When you find the line with "dave367 (1314, 532)" among the records below, reproduce it and each line after it exactly, ending with the line with "Publications (1006, 240)".
==== Material provided ====
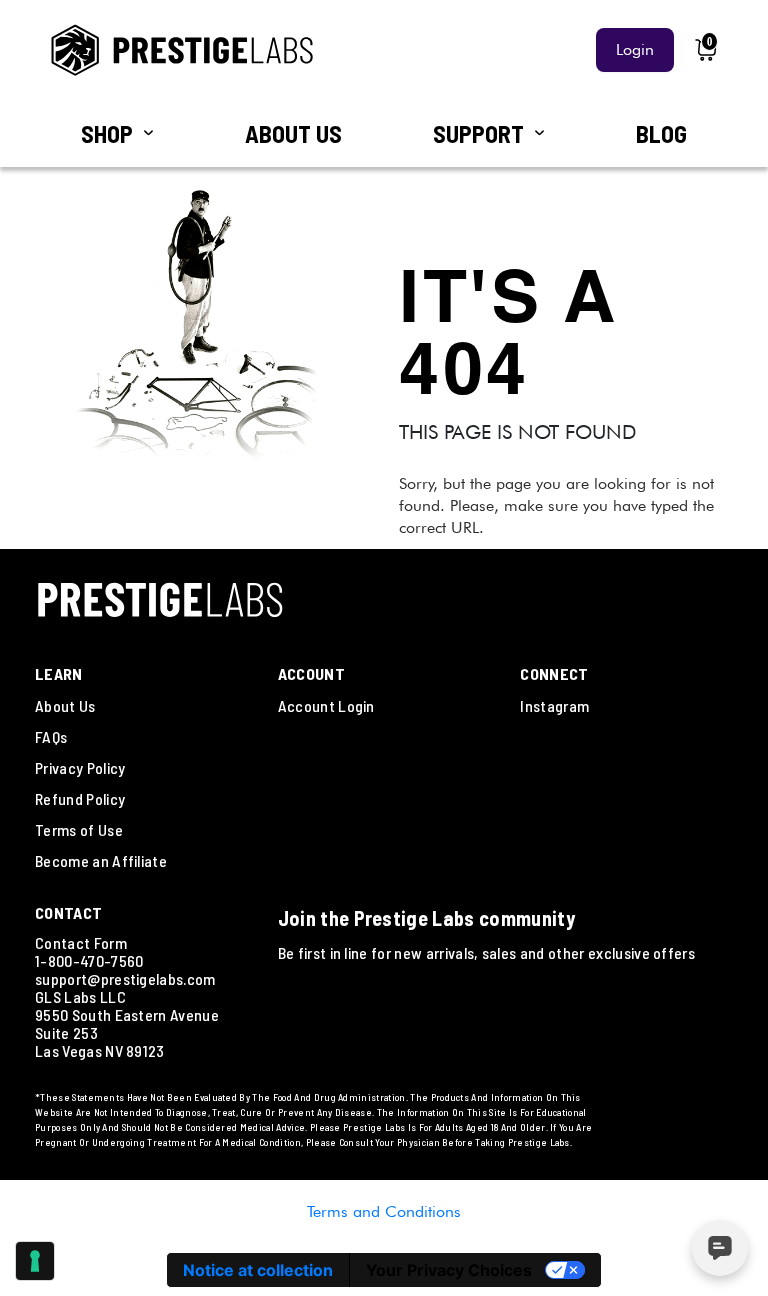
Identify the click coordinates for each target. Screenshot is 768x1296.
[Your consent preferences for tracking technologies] (35, 1261)
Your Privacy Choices (449, 1270)
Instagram (554, 705)
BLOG (661, 133)
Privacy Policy (80, 767)
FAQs (51, 736)
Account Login (326, 705)
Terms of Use (79, 829)
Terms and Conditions (384, 1211)
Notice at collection (258, 1270)
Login (635, 49)
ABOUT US (293, 133)
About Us (65, 705)
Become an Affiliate (101, 860)
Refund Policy (80, 798)
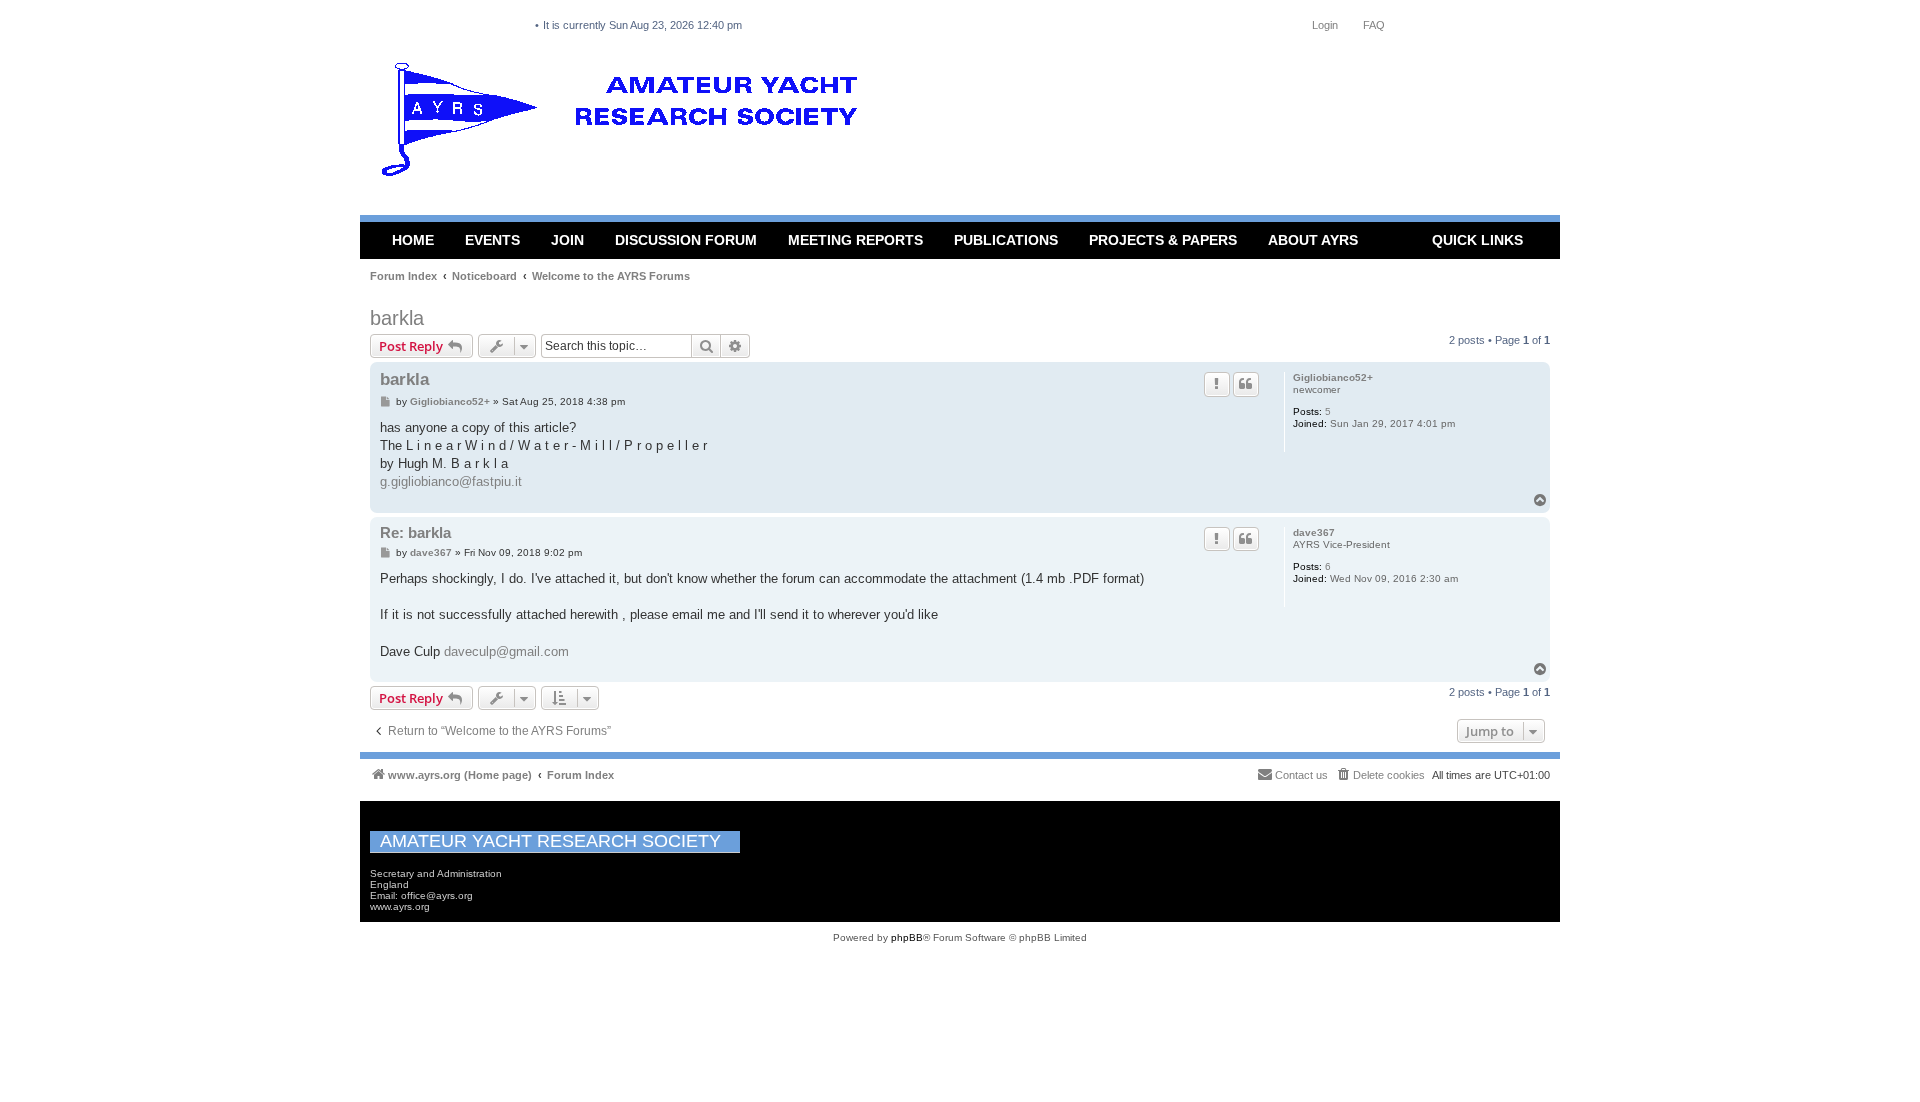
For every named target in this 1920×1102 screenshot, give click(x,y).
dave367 (1314, 532)
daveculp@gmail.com (506, 651)
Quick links (1477, 240)
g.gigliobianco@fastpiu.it (451, 481)
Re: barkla (415, 532)
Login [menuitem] (1325, 25)
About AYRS (1313, 240)
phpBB (907, 937)
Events (492, 240)
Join (567, 240)
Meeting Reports (855, 240)
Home (413, 240)
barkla (397, 318)
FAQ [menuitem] (1374, 25)
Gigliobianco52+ (1333, 377)
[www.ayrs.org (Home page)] (626, 124)
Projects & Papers (1163, 240)
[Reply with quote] (1246, 384)
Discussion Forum (686, 240)
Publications (1006, 240)
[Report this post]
====
§ Expected answer
dave367 (1314, 532)
daveculp@gmail.com (506, 651)
Quick links (1477, 240)
g.gigliobianco@fastpiu.it (451, 481)
Re: barkla (415, 532)
Login [menuitem] (1325, 25)
About AYRS (1313, 240)
phpBB (907, 937)
Events (492, 240)
Join (567, 240)
Meeting Reports (855, 240)
Home (413, 240)
barkla (397, 318)
FAQ [menuitem] (1374, 25)
Gigliobianco52+ (1333, 377)
[www.ayrs.org (Home page)] (626, 124)
Projects & Papers (1163, 240)
[Reply with quote] (1246, 384)
Discussion Forum (686, 240)
Publications (1006, 240)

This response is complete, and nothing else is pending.